__TASK PROMPT__
State how many lines of the items below contain the string "should", counting only matches with the same case. Give only the number.

(Element lookup records)
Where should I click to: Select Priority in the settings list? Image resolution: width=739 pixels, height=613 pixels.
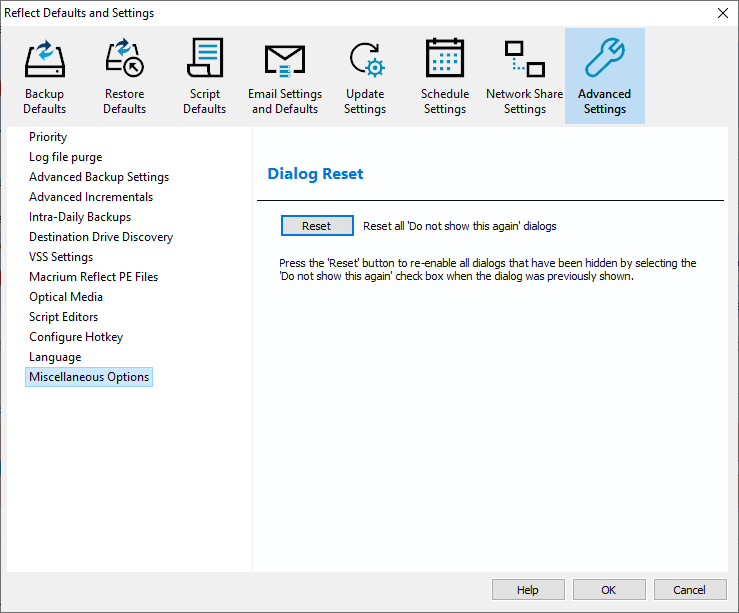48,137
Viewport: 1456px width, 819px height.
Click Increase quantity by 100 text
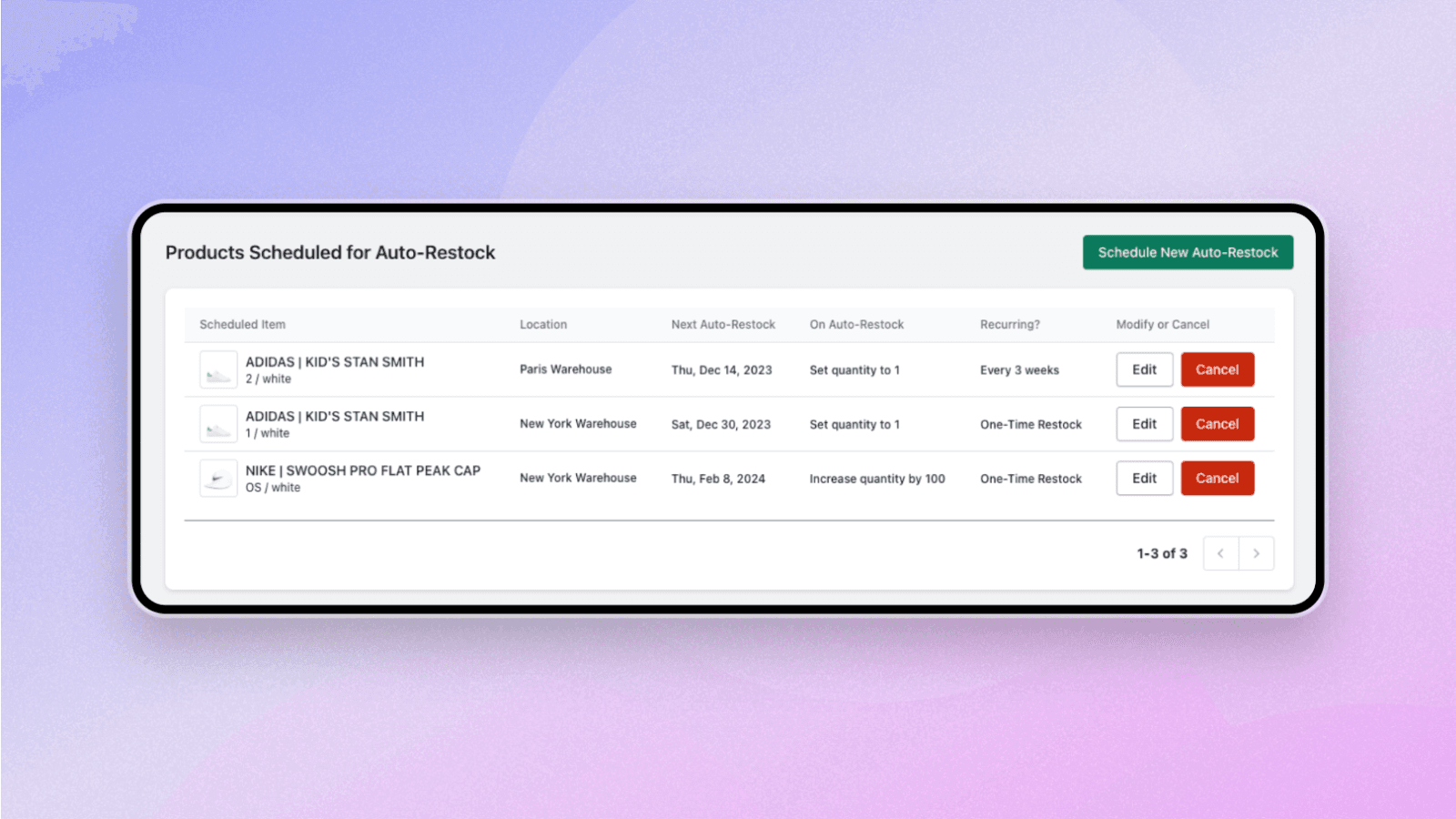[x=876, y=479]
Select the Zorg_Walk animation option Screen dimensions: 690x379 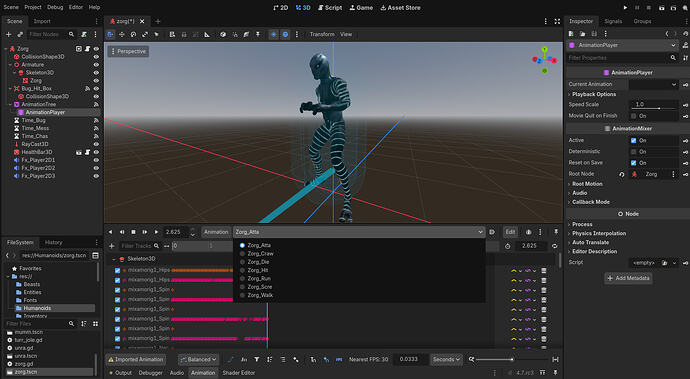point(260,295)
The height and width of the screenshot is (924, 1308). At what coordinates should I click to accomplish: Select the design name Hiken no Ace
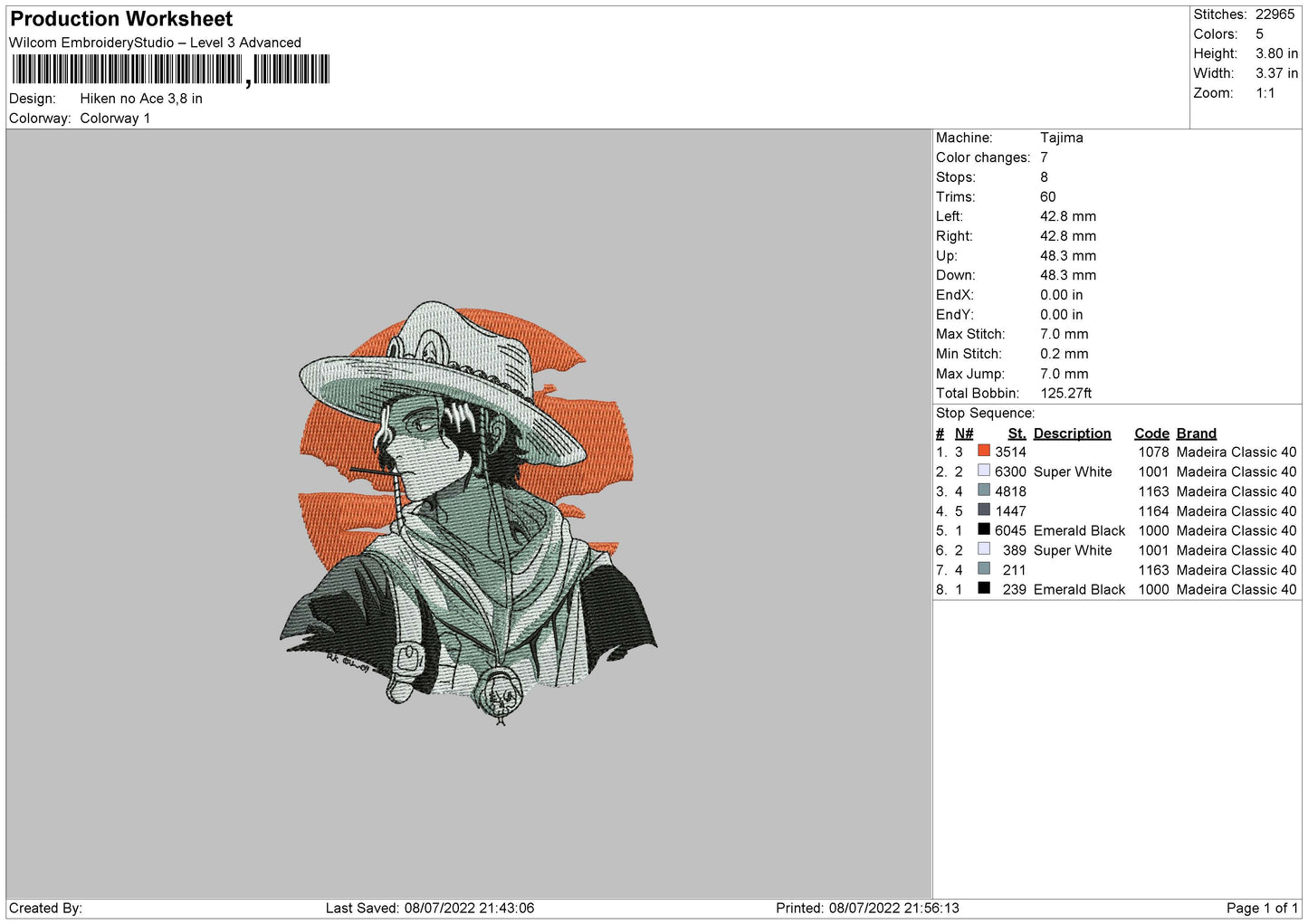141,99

__EXERCISE SOLUTION__
2